Faro - one of our original 4 boys and the 'sentry' for the herd who gave us a scare yesterday.   A couple of hours after this shot was taken I found him 'cushed' on his own in a paddock quite a way from the rest of the boys.  I approached and he stayed down, something he would not normally do, he is always the first animal on his feet as soon as anyone approaches.   Robbie approached and he still stayed down, groaned then  he spat!  We'd never encountered this behaviour with Faro so there was obviously something wrong.  We contacted the vet but before she arrived Faro was up on his feet.   We penned them and the vet checked Faro and we all concluded that he may have a Selenium deficiency - he is a very 'picky' eater, often doesn't finish his supplement bowl and we've previously felt the need to give him vitamin gel.  The vet gave him B12 and Selenium/mineral injections and he was fine after that.  He is much more like his normal self today but we'll continue to keep a close eye on him. 
Rufus waiting for the gate to open to get into the other paddock.  He has a lovely face.   Gully, Fidget and Gaucho are in the background.
Also wanting fresh grass is Fergus, waiting patiently for the gate to be opened with Faro at his side.
An innocent looking Gully but who still loves to have a 'rough and tumble' with his pal Gaucho.
The boys are unconcerned as the massive crane hoists the roof trusses onto the garage on the  new house site.  They often stand watching all the activity on the site then get fed up and return to their favourite view - the grass!

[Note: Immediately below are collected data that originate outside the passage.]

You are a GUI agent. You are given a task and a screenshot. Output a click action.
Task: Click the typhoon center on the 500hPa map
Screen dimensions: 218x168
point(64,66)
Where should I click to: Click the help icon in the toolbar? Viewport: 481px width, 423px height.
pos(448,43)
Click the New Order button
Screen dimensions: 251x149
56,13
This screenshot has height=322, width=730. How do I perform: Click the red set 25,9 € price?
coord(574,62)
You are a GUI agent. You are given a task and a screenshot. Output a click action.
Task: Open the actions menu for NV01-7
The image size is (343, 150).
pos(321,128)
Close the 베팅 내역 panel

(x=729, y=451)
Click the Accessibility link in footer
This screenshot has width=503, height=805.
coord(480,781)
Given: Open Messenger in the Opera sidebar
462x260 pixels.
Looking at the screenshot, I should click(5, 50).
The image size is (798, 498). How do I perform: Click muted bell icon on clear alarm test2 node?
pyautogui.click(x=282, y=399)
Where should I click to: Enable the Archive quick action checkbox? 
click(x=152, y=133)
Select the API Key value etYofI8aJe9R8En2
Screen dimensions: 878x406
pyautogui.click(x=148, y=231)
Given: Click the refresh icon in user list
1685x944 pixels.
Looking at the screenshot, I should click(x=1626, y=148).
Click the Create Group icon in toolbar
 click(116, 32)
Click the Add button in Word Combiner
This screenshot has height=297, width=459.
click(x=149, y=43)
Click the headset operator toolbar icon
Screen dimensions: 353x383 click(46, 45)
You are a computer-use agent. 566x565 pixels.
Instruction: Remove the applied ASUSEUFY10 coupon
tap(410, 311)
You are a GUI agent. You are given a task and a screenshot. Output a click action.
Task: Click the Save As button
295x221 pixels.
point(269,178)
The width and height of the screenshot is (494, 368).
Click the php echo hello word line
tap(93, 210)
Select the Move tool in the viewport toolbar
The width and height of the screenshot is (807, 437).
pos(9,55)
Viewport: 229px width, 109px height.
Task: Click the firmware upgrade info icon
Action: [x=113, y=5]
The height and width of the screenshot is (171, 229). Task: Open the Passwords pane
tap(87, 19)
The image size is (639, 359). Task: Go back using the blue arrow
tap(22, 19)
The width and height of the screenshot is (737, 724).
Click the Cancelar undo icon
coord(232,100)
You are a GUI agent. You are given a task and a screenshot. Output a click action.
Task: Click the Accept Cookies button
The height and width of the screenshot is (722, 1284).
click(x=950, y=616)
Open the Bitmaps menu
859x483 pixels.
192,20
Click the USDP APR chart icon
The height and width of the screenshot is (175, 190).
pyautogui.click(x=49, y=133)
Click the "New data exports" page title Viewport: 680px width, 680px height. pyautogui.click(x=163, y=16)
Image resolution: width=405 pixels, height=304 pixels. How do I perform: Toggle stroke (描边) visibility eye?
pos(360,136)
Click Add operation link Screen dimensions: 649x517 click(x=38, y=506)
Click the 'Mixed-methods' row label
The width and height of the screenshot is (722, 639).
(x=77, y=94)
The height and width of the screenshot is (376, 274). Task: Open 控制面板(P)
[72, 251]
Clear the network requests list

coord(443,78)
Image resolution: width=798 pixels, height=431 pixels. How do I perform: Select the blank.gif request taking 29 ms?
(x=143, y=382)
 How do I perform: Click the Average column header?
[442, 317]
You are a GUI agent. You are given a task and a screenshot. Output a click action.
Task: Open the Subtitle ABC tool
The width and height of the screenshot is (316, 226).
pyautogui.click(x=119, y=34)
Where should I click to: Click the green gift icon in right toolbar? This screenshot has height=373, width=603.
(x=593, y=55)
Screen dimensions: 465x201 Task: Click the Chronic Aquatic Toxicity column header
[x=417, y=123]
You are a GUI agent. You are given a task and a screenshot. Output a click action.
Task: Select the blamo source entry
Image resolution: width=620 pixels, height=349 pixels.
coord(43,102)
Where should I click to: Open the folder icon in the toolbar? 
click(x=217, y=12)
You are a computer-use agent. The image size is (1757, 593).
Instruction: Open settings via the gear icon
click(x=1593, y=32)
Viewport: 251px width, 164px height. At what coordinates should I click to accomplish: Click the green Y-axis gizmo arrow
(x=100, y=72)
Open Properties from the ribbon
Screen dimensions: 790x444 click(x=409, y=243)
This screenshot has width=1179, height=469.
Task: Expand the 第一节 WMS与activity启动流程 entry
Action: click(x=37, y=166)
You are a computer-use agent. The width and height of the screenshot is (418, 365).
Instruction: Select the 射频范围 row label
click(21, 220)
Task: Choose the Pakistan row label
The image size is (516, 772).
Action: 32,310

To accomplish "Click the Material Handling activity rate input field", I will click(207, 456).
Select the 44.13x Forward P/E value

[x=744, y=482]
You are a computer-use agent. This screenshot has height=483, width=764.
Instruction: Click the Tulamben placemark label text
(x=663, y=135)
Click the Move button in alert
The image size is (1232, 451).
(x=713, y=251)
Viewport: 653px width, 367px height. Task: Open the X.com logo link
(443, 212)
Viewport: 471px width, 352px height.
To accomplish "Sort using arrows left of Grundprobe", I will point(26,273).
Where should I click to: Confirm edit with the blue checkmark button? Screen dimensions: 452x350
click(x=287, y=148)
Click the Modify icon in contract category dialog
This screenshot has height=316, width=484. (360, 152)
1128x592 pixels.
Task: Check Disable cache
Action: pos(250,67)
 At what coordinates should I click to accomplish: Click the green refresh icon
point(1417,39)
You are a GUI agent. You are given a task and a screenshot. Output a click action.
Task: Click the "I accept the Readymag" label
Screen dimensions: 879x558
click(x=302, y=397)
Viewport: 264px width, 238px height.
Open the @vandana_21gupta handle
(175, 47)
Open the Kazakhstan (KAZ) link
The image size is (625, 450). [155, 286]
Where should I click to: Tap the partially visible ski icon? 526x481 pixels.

Meanwhile, up on the scaffolding and building the garage are joiners Kevin (left) and Lewis sporting their alpaca hats with the boys in the background behind them.  Kevin is wearing Rufus and Fergus and Lewis is wearing Gaucho and Gully.  With all the joiners and builders wearing their hats which I've knitted for them, they must have the warmest heads in the north!  Photo-call is over guys, back to work now!
Earlier in the week Robbie and I gave a talk about all things alpaca to 32 members of the  Highland Branch of the National Health Service Retirement Fellowship at Raigmore Hospital, Inverness.  It was an opportunity for me to catch up with old nursing colleagues and for both of us to meet old friends.  The talk went very well and we were able to show a variety of knitted and felted items.
And finally...........you can tell what 'himself' has been up to all week with the chain saw and log splitting axe.  This is the soft wood pile and there is another 'hard wood' pile in the steading.  The only problem with the logs sharing a shelter with the 'pacas is that in the morning we find logs strewn all over the floor!